_Extrait fourni_
Ces 5 axes, auxquels nous donnerions une visibilité renforcée dans les mois à venir avec la volonté de les installer dans le débat politique national pourraient être les suivants :

 

  1. Libérez l'économie et le travail des coûts du capital.

Cette campagne sur le coût du capital lancée à la Fête de l'Humanité a déjà marqué des points. Nous voulons aller beaucoup plus loin. Les Échos d'hier révélaient que le rendement de l'ISF serait supérieur aux prévisions. L'argent et les gâchis sont donc bien là.

Il s'agit pour nous de porter plus haut et plus fort notre dénonciation des immenses coûts et prélèvements financiers pour faire cesser la culpabilisation du travail et la confiscation d'une part énorme des richesses vers le capital.

_Détails de l'exercice_
Répondez aux questions suivantes d'après l'extrait fourni :
(a) Combien d'axes sont annoncés ?
(b) Où la campagne sur le coût du capital a-t-elle été lancée ?
(c) Selon Les Échos d'hier, comment se situe le rendement de l'ISF par rapport aux prévisions ?

_Données enregistrées_
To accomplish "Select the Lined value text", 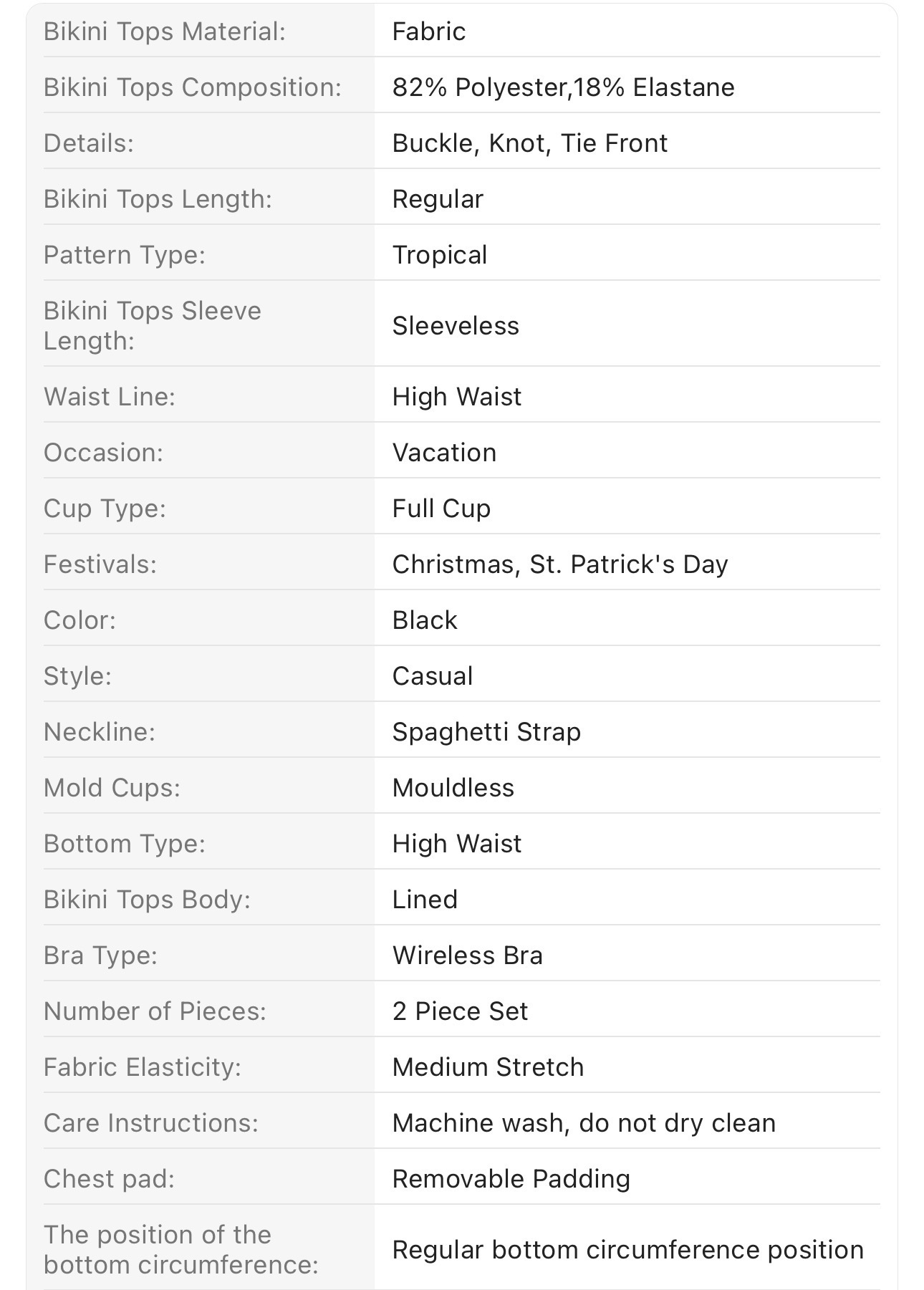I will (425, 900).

==

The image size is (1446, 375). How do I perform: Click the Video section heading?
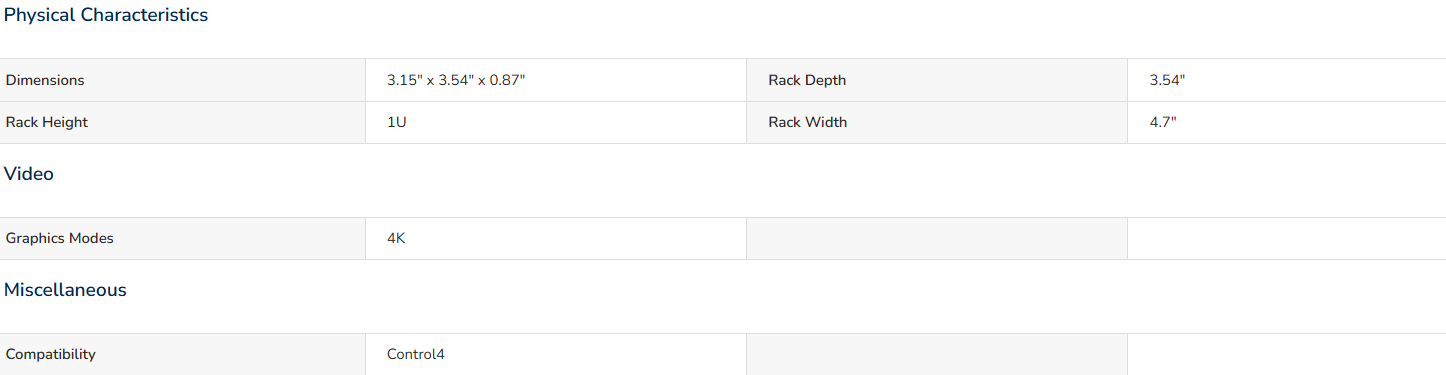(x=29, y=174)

_Réponse complète_
(a) 5 axes.
(b) À la Fête de l'Humanité.
(c) Il serait supérieur aux prévisions.